Middleton R, Poveda JL, Orfila Pernas F, Martinez Laguna D, Diez Perez A, Nogués X, Carbonell Abella C, Reyes C, Prieto-Alhambra D. J. Gerontol. A Biol. Sci. Med. Sci. 2021; ePub(ePub): ePub.

Copyright

(Copyright © 2021, Gerontological Society of America)

DOI

10.1093/gerona/glab102

PMID

unavailable

Abstract

BACKGROUND: Frail subjects are at increased risk of adverse outcomes. We aimed to assess their risk of falls, all-cause mortality, and fractures.

METHODS: We used a retrospective cohort study using the SIDIAP database (>6 million residents). Subjects ≥75 years old with ≥1 year of valid data (2007- 2015) were included. Follow-up: from (the latest of) date of cohort entry up to migration, end of the study period or outcome (whichever came first). The eFRAGICAP classified subjects as Fit, Mild, Moderate or Severely Frail. Outcomes (ICD-10) were incident falls, fractures (overall/hip/vertebral) and all-cause mortality during the study period. Statistics: Hazard Ratios (HR), 95% CI adjusted (per age, sex and socio-economic status) and un-adjusted cause-specific Cox models, accounting for competing risk of death (Fit group as the reference).

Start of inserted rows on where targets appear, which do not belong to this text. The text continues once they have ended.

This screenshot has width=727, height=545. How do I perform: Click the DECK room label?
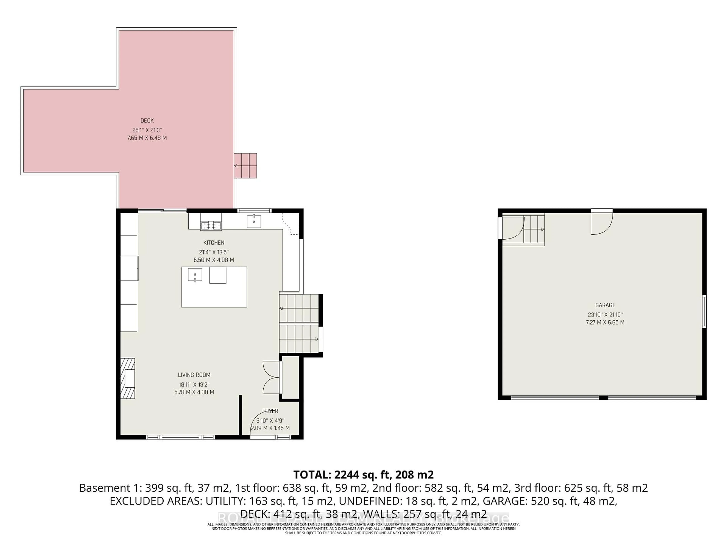tap(147, 121)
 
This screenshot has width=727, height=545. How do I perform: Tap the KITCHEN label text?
tap(214, 242)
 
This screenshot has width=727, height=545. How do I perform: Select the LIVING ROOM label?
tap(194, 375)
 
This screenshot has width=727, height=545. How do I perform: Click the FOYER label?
tap(270, 411)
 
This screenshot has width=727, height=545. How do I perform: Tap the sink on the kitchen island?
tap(195, 274)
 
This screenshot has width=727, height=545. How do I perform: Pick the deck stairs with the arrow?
tap(246, 166)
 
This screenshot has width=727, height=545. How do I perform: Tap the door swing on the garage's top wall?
tap(601, 223)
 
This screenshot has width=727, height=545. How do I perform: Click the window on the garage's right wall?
tap(704, 311)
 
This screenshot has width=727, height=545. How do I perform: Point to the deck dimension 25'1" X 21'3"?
tap(147, 130)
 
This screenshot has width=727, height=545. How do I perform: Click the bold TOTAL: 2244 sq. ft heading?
tap(363, 475)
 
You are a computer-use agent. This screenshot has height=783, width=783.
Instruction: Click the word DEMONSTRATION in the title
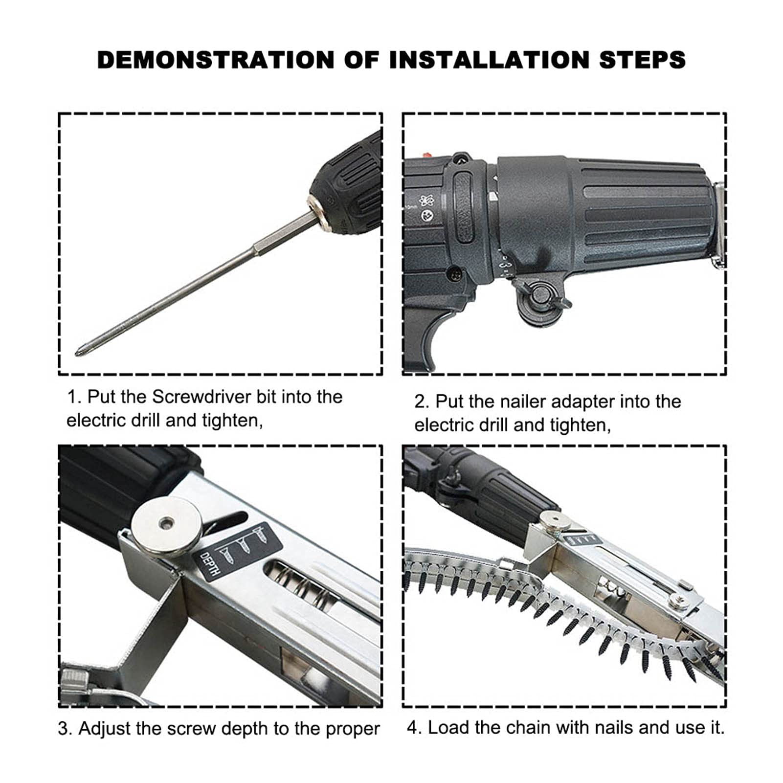[215, 60]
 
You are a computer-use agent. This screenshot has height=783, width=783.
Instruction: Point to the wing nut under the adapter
[542, 296]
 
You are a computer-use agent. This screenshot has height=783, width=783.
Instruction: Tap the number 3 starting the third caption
[63, 729]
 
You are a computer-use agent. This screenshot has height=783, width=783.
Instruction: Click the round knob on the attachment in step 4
[555, 520]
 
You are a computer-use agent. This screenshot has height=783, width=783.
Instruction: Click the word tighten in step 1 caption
[231, 421]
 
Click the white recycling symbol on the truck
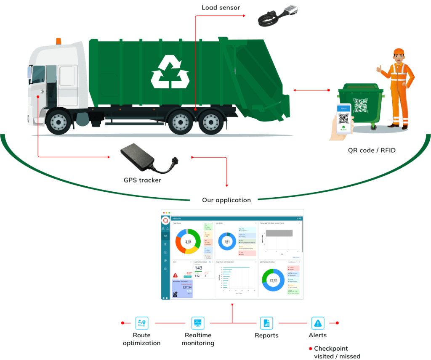point(170,72)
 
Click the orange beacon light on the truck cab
point(58,41)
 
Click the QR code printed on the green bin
point(360,105)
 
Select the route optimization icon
point(142,323)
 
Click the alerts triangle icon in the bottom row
point(317,323)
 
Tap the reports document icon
point(266,323)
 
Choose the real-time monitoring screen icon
point(197,323)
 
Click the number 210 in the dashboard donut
point(188,242)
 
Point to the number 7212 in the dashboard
point(273,280)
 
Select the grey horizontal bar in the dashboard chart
point(278,233)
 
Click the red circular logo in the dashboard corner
point(166,220)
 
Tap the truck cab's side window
point(38,74)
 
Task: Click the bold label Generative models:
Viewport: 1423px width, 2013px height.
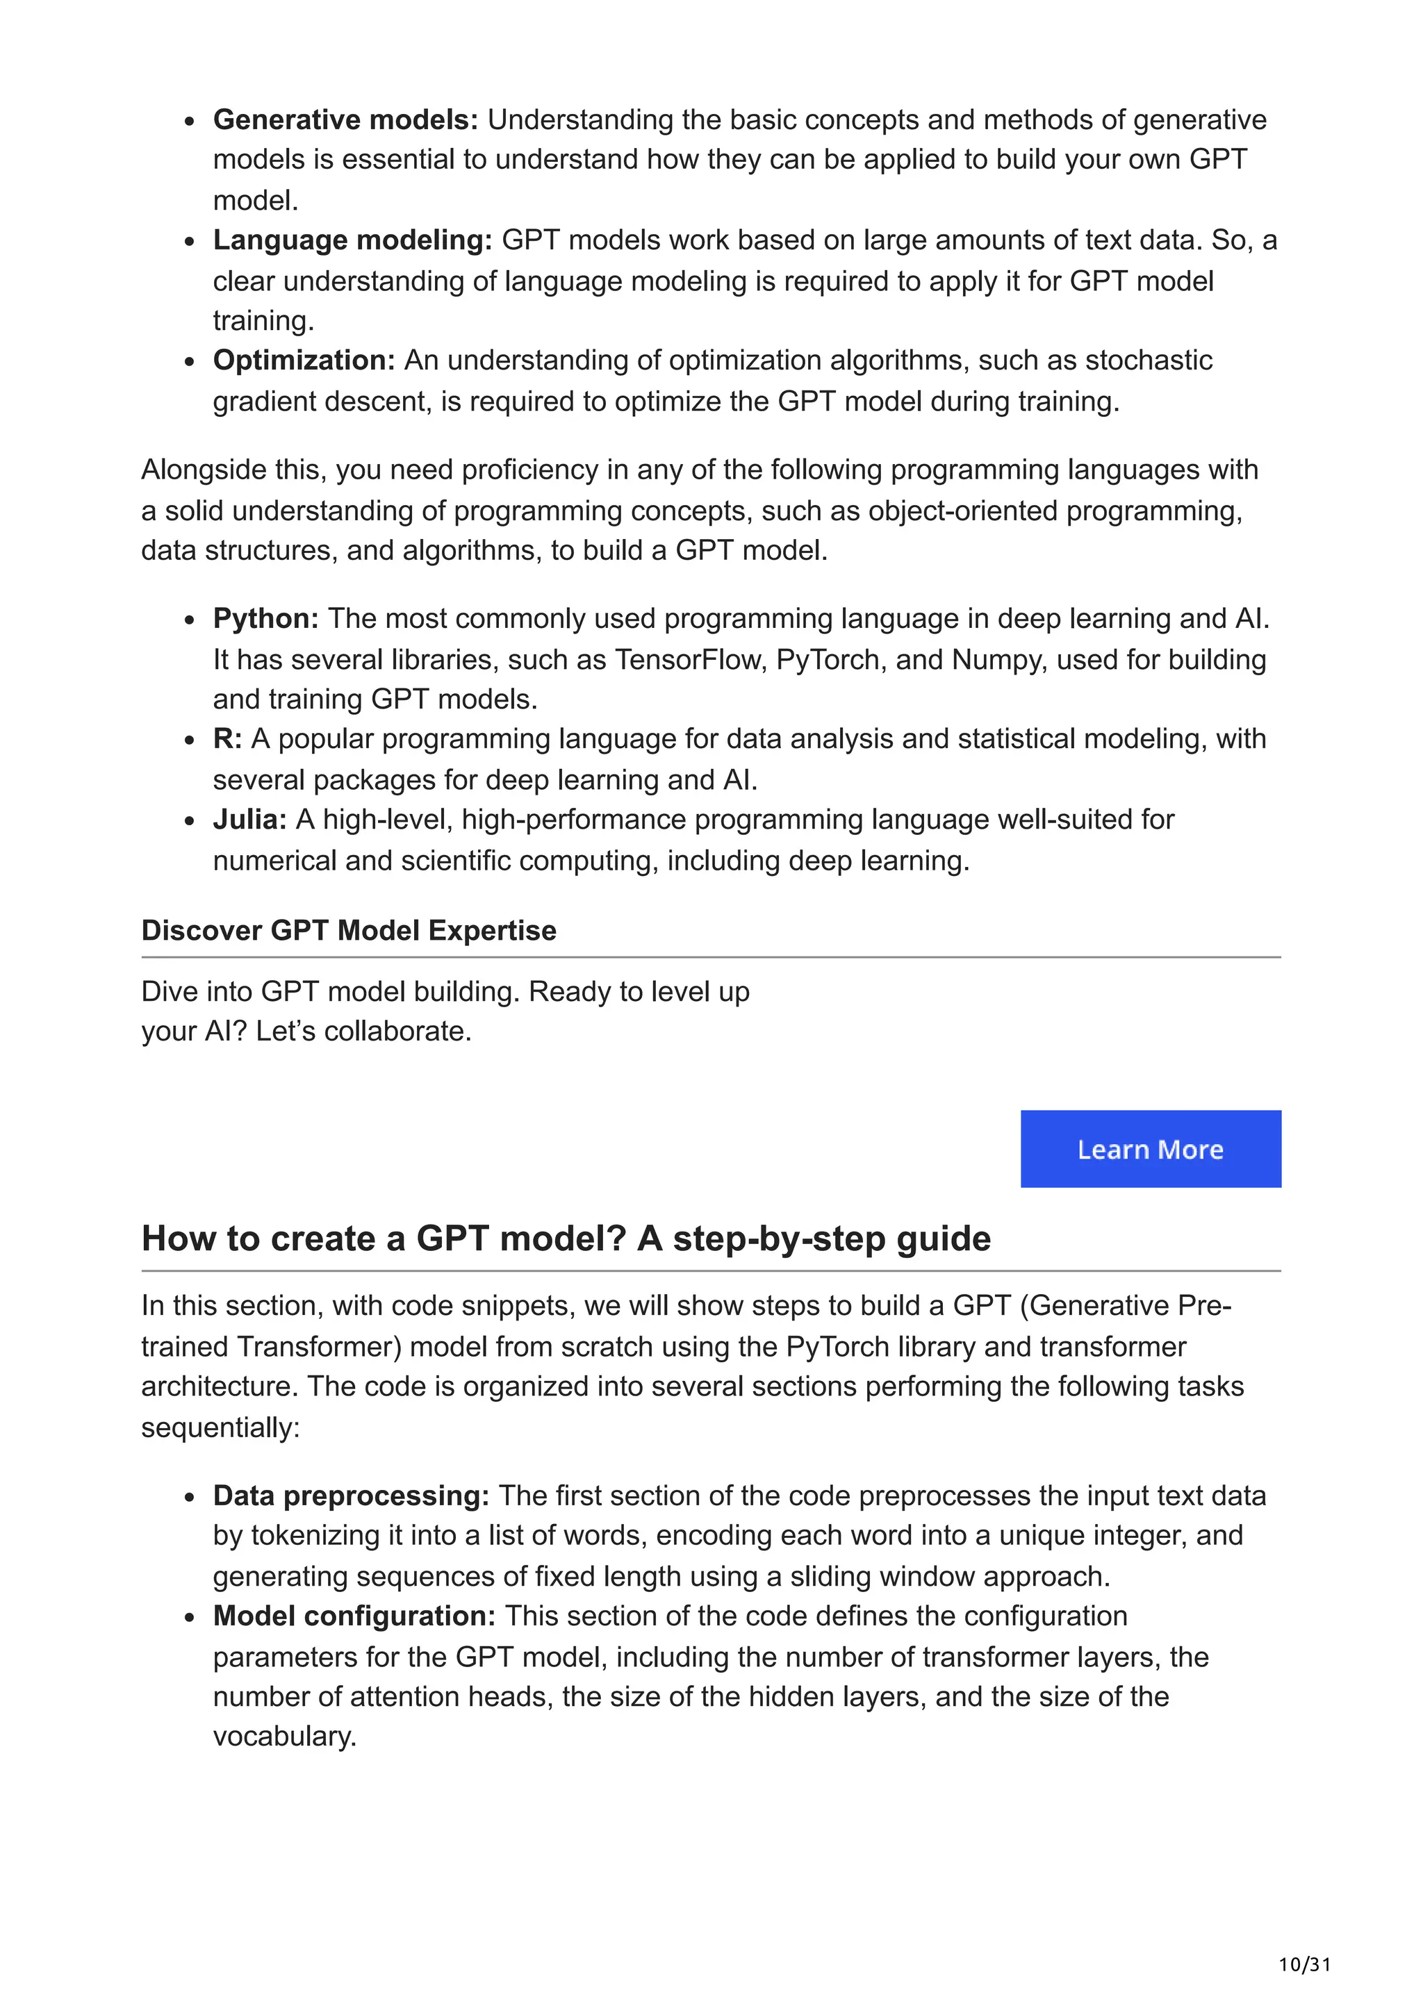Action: pyautogui.click(x=345, y=119)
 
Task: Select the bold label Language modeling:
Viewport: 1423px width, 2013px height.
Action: pyautogui.click(x=352, y=240)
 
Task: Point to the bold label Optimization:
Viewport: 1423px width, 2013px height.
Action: pyautogui.click(x=304, y=360)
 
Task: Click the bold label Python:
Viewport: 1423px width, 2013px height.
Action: pyautogui.click(x=265, y=618)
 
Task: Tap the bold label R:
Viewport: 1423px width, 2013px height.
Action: pyautogui.click(x=227, y=738)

RESULTS: 893,211 subjects were analyzed. 54.4% were classified as Fit, 34.0% as mild, 9.9% as moderate and 1.6% as severely frail. Compared with the fit, frail had an increased risk of falls (adjusted HR of 1.55 (1.52-1.58), 2.74 (2.66-2.84) and 5.94 (5.52-6.40)), all-cause mortality (adjusted HR of 1.36 (1.35-1.37), 2.19 (2.16-2.23) and 4.29 (4.13-4.45)) and fractures (adjusted HR of 1.21(1.20-1.23), 1.51(1.47-1.55) and 2.36 (2.20-2.53)) for mild, moderate and severe frailty respectively. Severely frail had a high risk of vertebral (HR of 2.49 (1.99-3.11)) and hip fracture (HR of 1.85 (1.50-2.28)). Accounting for competing risk of death unchanged results.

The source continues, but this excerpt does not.